EXCERPTED DATA Start Marker

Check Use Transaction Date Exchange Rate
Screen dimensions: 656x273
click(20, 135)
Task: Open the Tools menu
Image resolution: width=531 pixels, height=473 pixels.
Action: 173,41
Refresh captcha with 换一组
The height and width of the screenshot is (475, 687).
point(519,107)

EXCERPTED DATA End Marker

- _TASK BRIEF_: Take the line containing "Image resolution: width=531" as the first line and the last line of the data above as the final one. Write out these lines and all between them exactly.

- _EXERCISE OUTPUT_:
Image resolution: width=531 pixels, height=473 pixels.
Action: 173,41
Refresh captcha with 换一组
The height and width of the screenshot is (475, 687).
point(519,107)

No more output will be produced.